[Stored data]
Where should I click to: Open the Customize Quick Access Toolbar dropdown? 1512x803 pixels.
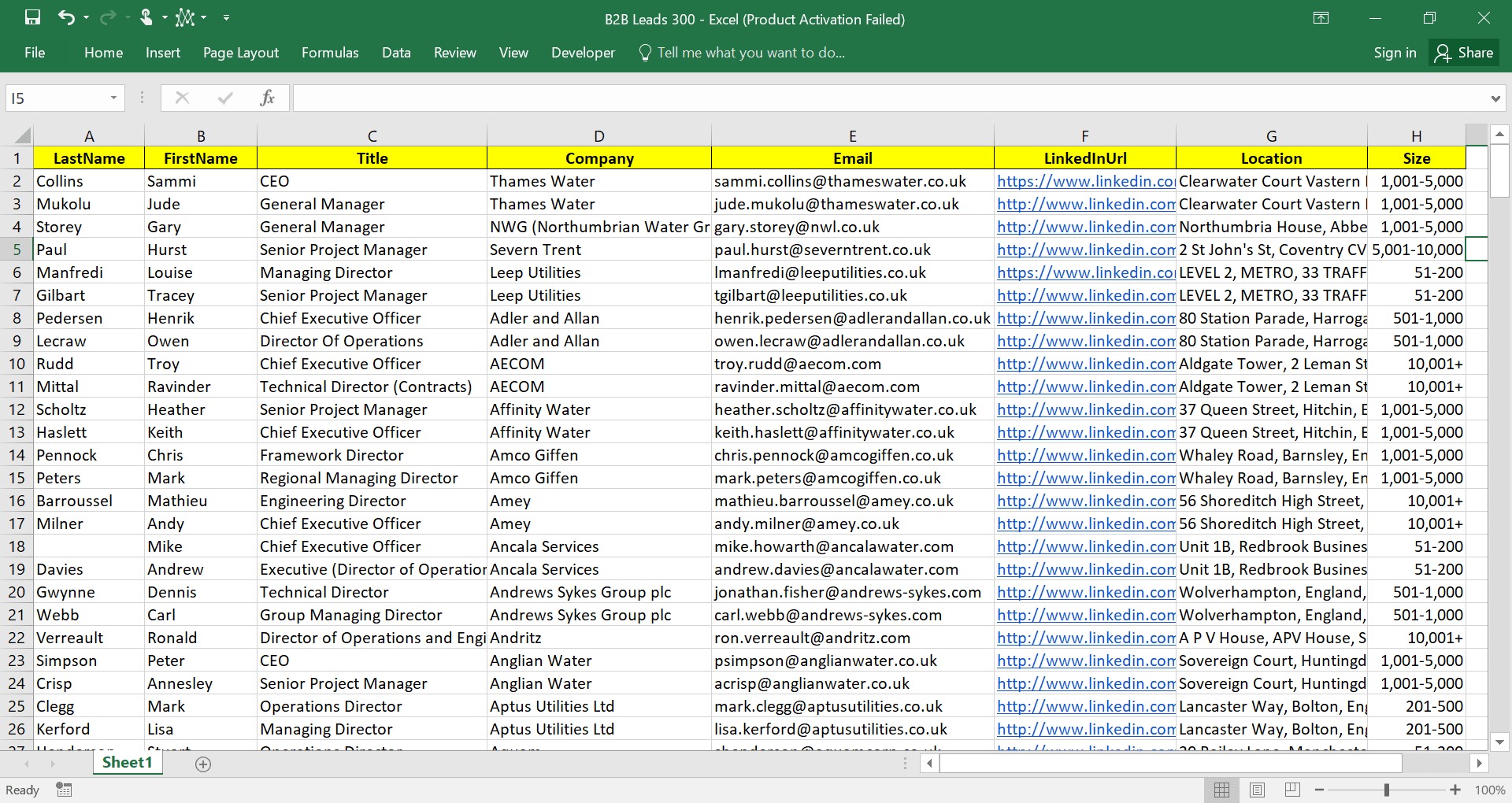(x=227, y=17)
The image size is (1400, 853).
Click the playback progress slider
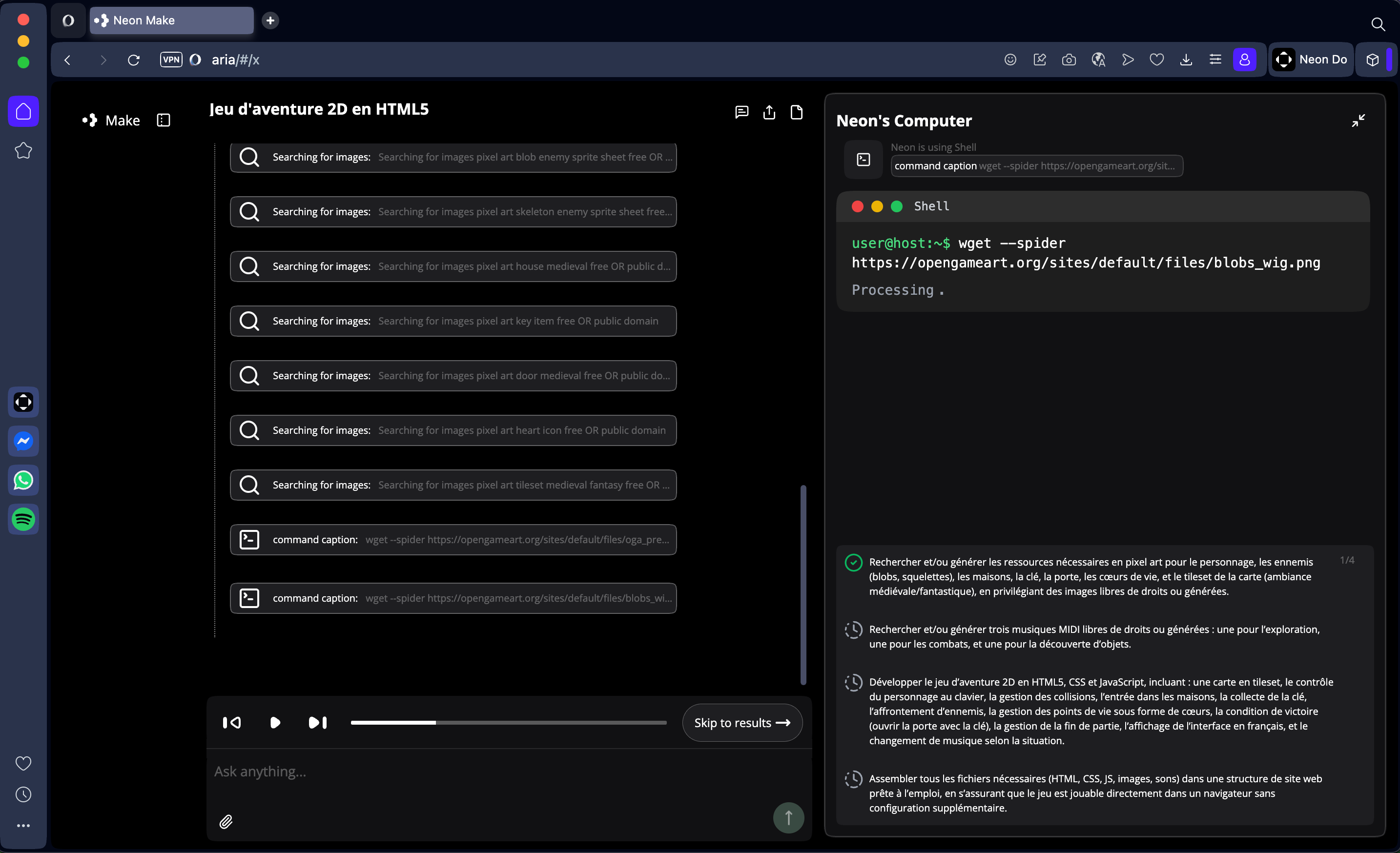click(508, 722)
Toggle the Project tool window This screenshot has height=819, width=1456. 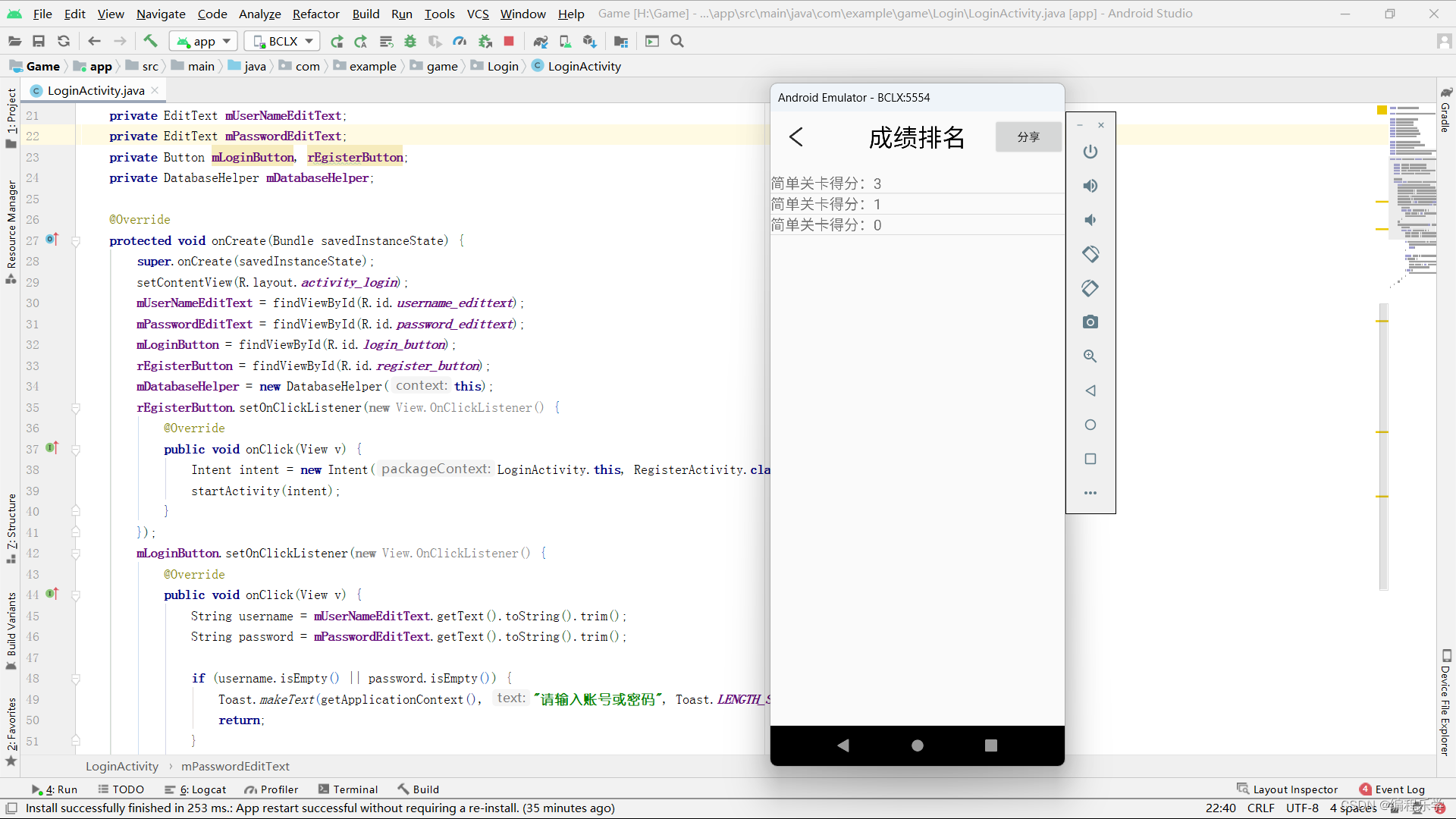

Exercise brief> When the line containing "The image size is (1400, 853)." is reached, write out that line and each one after it exactly, ending with the last line of the records; pictures are not copied.

Finished exercise>
The image size is (1400, 853).
Click the playback progress slider
click(508, 722)
Toggle the Project tool window This screenshot has height=819, width=1456. 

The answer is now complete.